Raw data:

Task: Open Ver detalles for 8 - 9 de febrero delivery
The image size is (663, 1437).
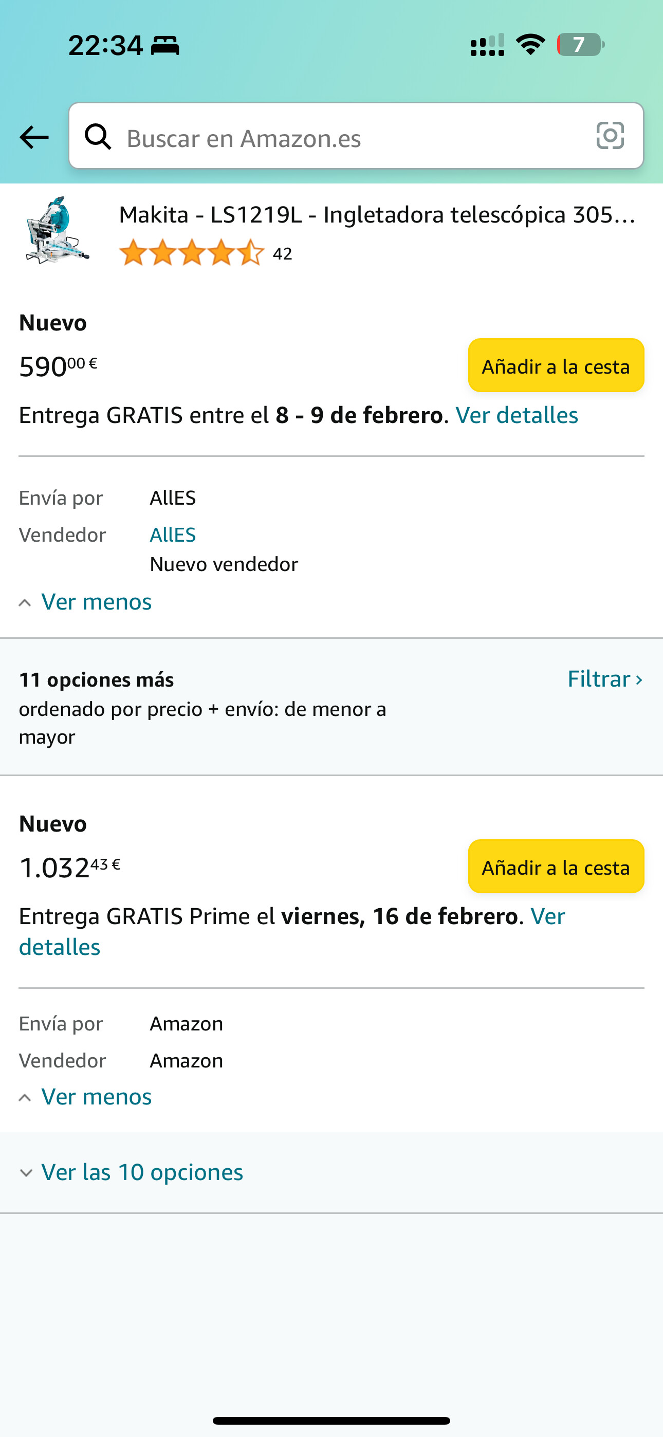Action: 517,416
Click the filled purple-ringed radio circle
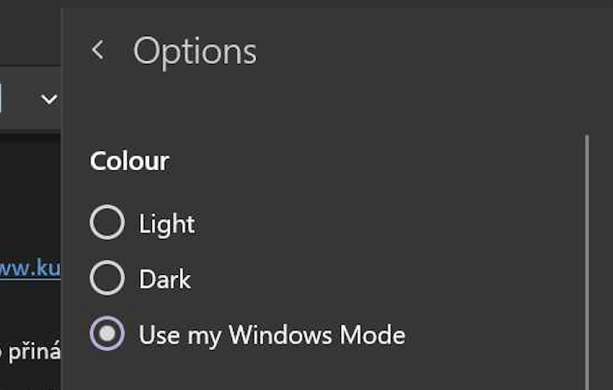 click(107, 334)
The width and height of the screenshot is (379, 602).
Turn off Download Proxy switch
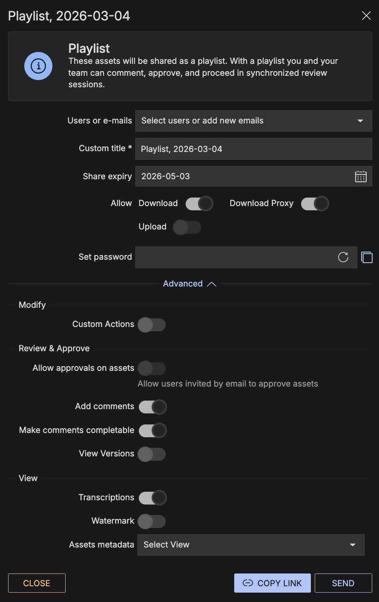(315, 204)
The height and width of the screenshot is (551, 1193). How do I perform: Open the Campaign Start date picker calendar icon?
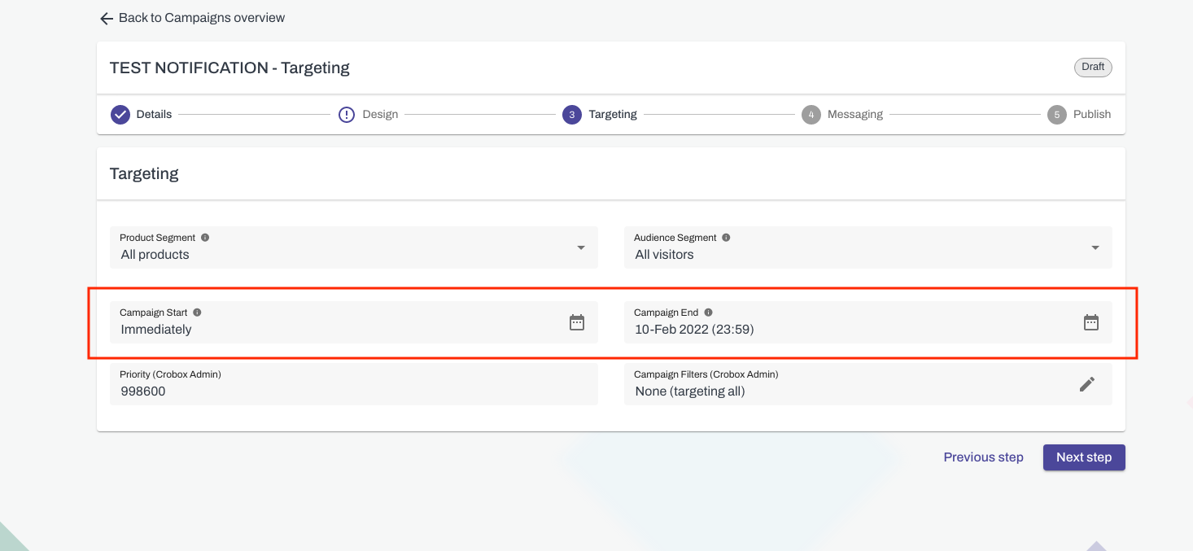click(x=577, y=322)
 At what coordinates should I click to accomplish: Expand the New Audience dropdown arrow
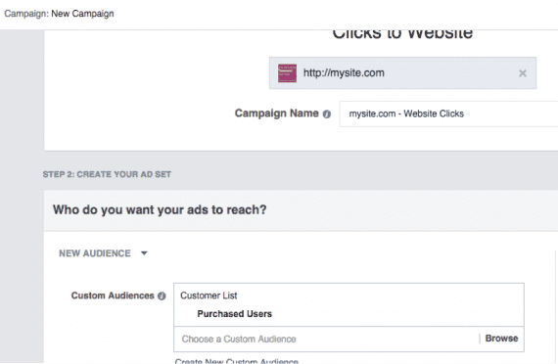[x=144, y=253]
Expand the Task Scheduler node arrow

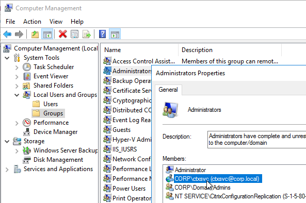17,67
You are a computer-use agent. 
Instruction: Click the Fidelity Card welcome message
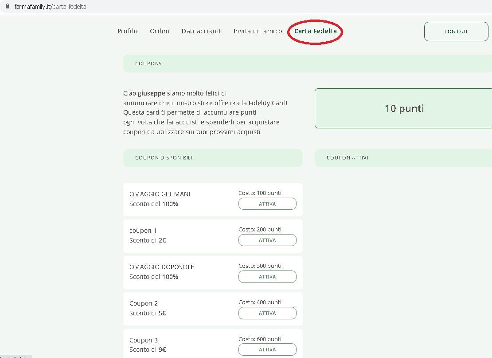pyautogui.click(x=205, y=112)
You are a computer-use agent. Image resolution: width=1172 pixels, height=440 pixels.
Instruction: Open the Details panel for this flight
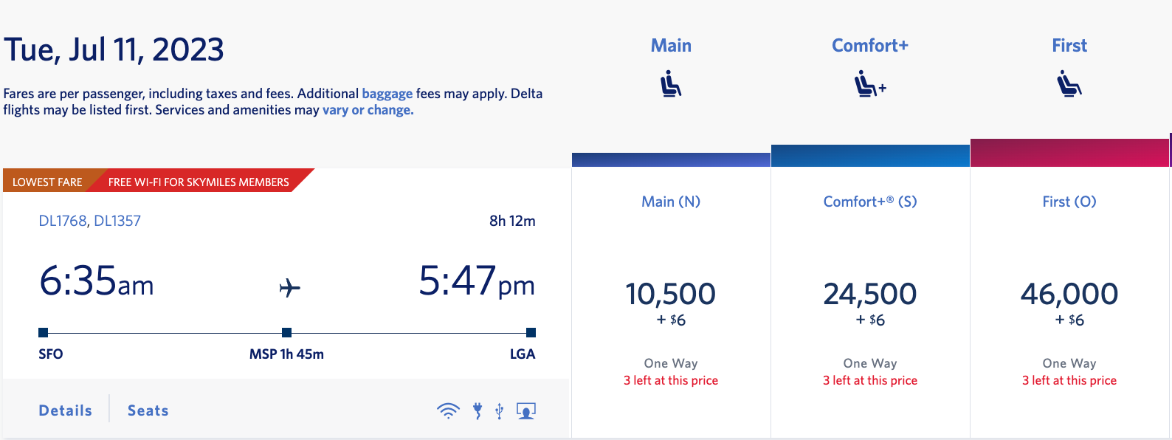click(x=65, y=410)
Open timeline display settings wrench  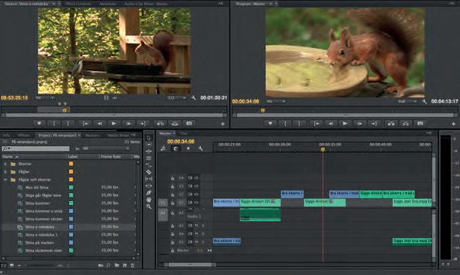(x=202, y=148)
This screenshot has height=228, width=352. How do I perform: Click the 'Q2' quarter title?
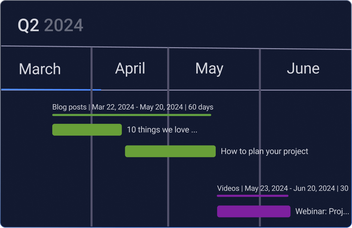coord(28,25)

---

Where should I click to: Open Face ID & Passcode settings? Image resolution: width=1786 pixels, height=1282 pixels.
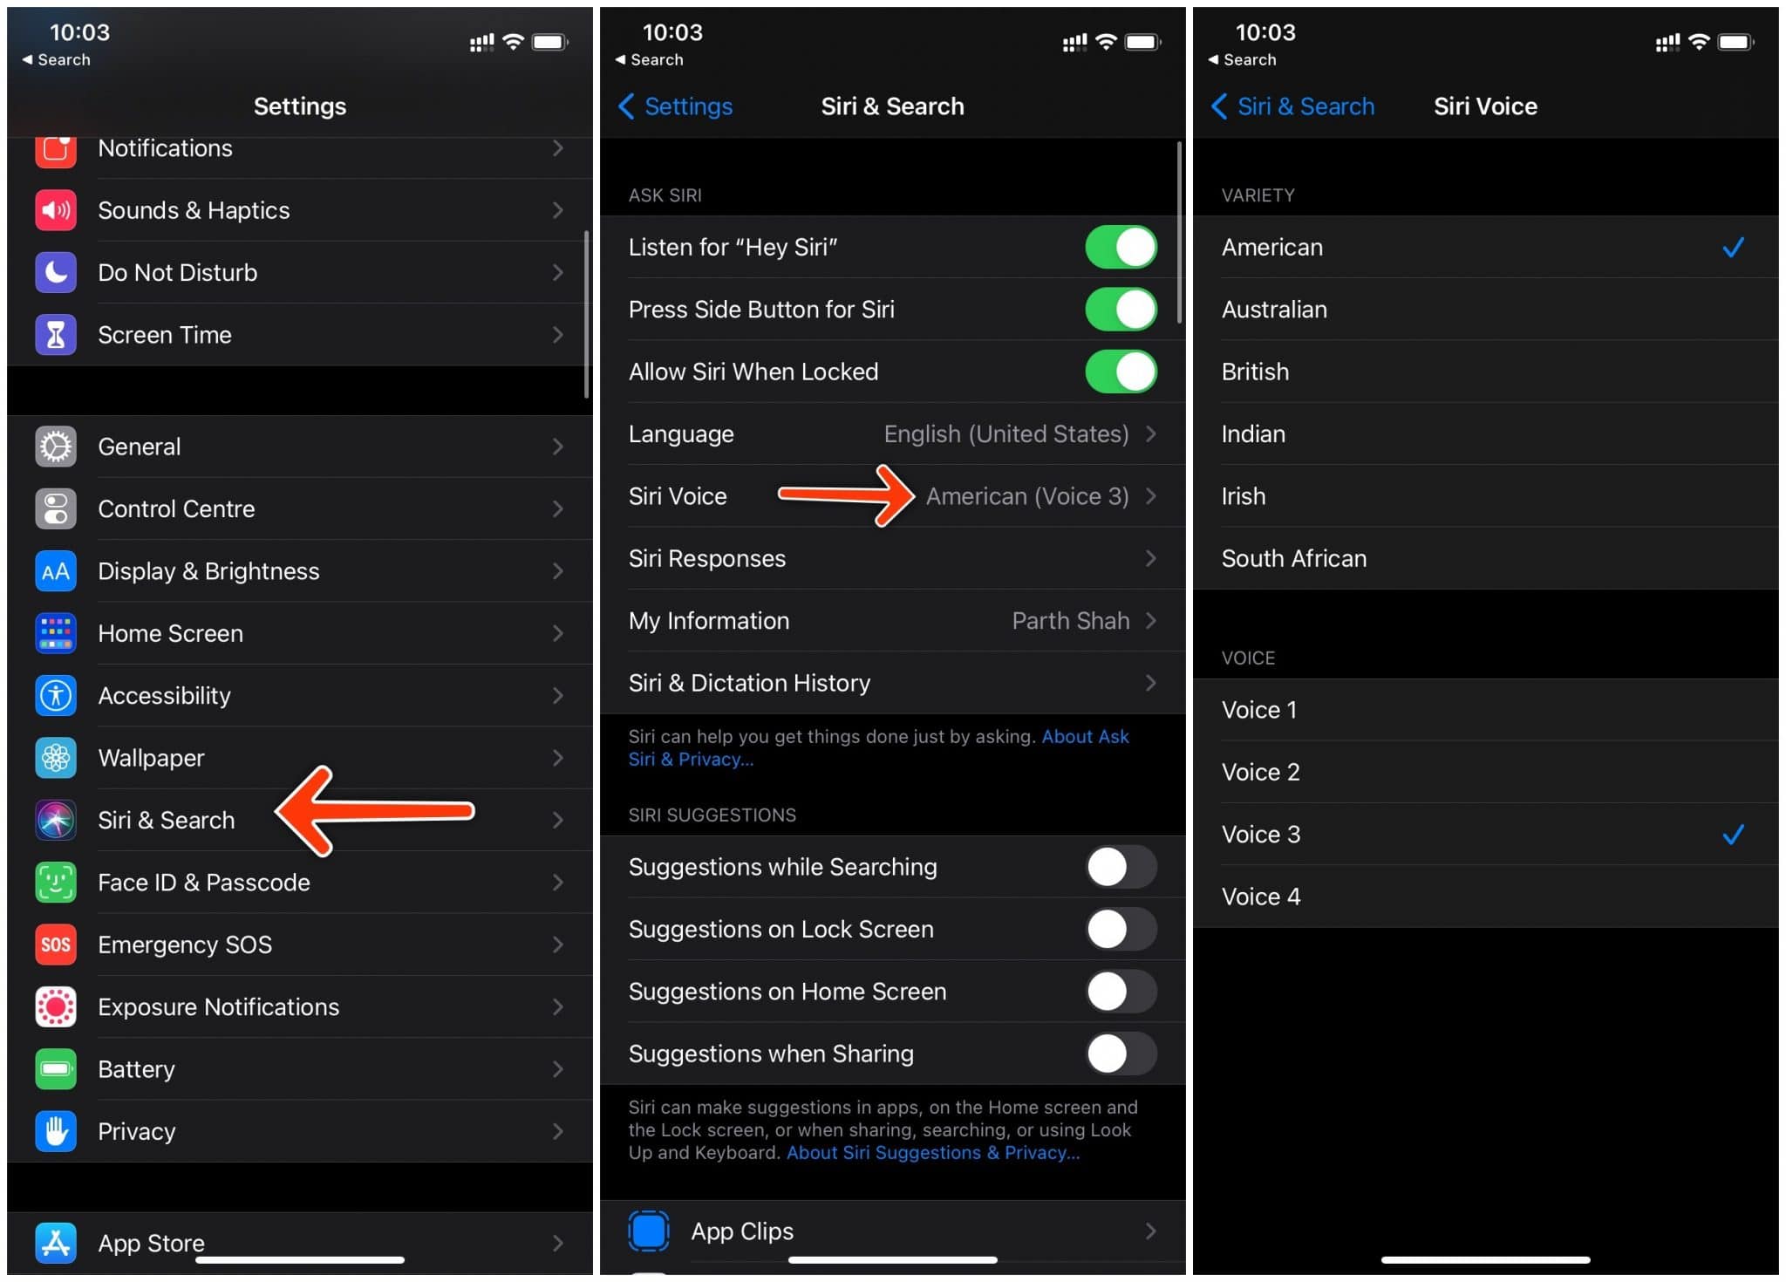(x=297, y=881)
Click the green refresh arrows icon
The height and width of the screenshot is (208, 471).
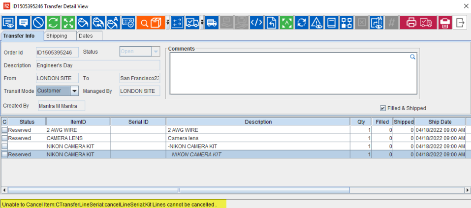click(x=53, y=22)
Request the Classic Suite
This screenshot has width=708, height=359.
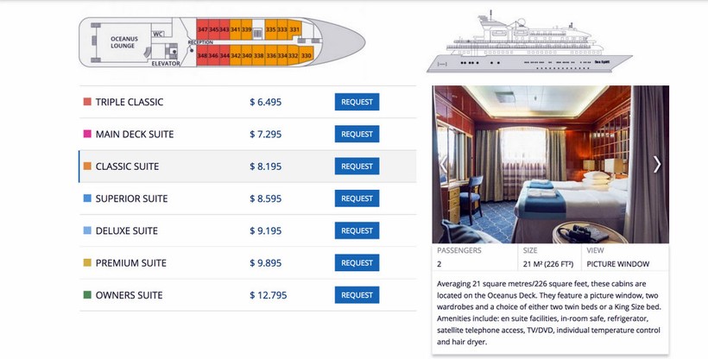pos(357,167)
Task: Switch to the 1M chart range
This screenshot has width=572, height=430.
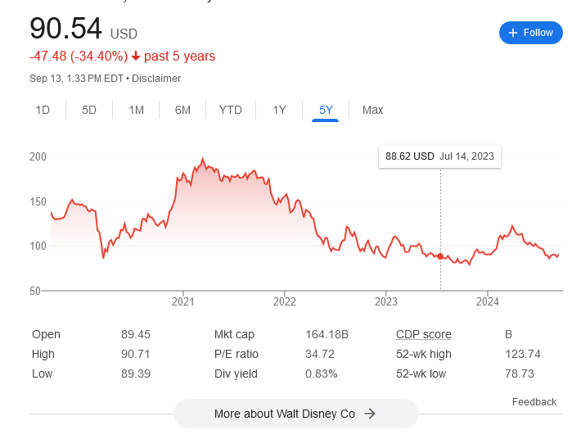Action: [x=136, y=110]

==

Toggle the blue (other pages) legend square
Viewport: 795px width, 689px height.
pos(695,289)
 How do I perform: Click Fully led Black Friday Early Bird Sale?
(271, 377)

Activity:
Pull every line with "agent" from the records.

Answer:
You are a computer-use agent. 
You are a computer-use agent. Image resolution: width=1172 pixels, height=440 pixels.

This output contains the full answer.